A. Rose Bi’s column relies on questions from readers like you! You can send any questions you might have or suspect other readers may have to the author directly at email@example.com or by posting on the Bi Women’s Quarterly facebook group. All questions are anonymous, nothing is off-limits, and anything related to upcoming issue topics is extra-encouraged!
Dear A. Rose Bi,
I’m a bi woman and I’m dating someone who presents as a man, but identifies as non-binary. When we spend time with my family, for convenience’s sake, we act and present as a cis/het couple, but that’s not who we are. I love my family and I think they’ll be supportive, but I can’t be sure. How do I decide when to tell them? Do I even need to tell them?
Tired of Passing
Dear Tired of Passing,
I think this is something that so many people in the bi+ (and nonbinary) community can relate to on some level. When we date other-gendered partners, people assume we’re straight and when we date same-gendered partners, people assume we’re lesbians. *Shakes fist at the heavens*
Whether to come out to your family about your own identity as a bi woman is a decision only you can make. However, when you add disclosing your partner’s gender identity as well, it becomes a decision for the two of you. Since we’re talking about your family, as long as your partner is okay with it, it is ultimately your decision to let the cat out of the bag.
Given all that, I think the questions you want to ask yourself for more clarity are:
“Is it important to me for my family to know this part of who I am?”
“Do I feel like I am hiding something from my family? If so, does it bother me?”
“Is it possible to come out to some family members and not others?”
Armed with that info, I think you’ll feel surer about your decision. What I want you to remember through all of this is that as straight-passing queer women, we often feel pressure to come out, especially when we feel like we have a seemingly “better situation” than others (for example, you think your family will be supportive). Don’t put that pressure on yourself. If you want to come out, you should completely, one hundred percent do that. But do it for you, and in this case, your partner as well. Coming out should be about you feeling more free and more yourself in front of the people in your life and if that’s the case here, great! If not, don’t push yourself too hard just because you feel like you should.

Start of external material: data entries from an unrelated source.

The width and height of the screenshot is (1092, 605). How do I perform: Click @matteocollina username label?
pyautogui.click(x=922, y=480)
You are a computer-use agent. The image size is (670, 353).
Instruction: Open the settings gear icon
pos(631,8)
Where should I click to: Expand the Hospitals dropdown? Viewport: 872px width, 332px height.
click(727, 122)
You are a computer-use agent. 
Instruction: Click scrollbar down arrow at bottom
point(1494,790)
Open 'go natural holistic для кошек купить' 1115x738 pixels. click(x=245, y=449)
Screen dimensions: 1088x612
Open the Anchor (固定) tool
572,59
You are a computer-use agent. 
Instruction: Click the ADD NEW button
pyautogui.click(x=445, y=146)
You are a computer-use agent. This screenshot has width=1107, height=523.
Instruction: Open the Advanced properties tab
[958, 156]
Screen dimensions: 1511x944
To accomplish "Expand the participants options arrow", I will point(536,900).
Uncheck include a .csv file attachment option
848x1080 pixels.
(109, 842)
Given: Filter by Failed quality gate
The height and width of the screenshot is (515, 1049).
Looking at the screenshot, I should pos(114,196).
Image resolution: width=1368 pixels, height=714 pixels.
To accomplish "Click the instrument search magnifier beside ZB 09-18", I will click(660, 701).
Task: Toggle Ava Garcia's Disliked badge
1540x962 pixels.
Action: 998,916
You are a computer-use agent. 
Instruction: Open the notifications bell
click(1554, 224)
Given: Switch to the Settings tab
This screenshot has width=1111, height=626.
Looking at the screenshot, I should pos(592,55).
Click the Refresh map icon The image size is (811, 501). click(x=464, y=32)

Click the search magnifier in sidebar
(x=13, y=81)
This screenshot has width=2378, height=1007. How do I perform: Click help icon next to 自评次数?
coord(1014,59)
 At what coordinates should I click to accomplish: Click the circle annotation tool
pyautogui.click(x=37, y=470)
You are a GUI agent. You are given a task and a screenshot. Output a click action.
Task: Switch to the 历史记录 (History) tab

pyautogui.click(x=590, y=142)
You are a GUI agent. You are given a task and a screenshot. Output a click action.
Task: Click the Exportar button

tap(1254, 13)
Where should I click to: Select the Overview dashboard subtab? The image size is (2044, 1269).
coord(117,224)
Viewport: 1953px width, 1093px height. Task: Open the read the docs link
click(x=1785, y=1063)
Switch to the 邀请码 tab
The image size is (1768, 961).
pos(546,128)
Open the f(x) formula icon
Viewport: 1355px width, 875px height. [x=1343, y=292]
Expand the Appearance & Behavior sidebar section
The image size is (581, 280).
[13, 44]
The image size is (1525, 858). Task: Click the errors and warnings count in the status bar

If you decide to come out, I know you’re concerned about when. It’s hard to say without knowing your family but you have a few options. You could announce it at dinner to everyone all at once (rip the Band-Aid off); you could get your closest family members together and sit down with them to tell them; you could drop hints throughout interactions with them to see if they pick up on it, or to ease the “shock” later down the road; or you could even text or email them with whatever you’re looking to tell them. And all of these can be done by you or by you and your partner, depending on whether their inclusion is helpful or stressful.
There are a lot of options for you right now, but I don’t want that to be stress-inducing for you. Read through this edition of BWQ and see if any of the submissions ring true for you in some way, then cherry pick what works for you. Overall, I’d recommend going with your gut. You know your partner, family, and yourself better than anyone else.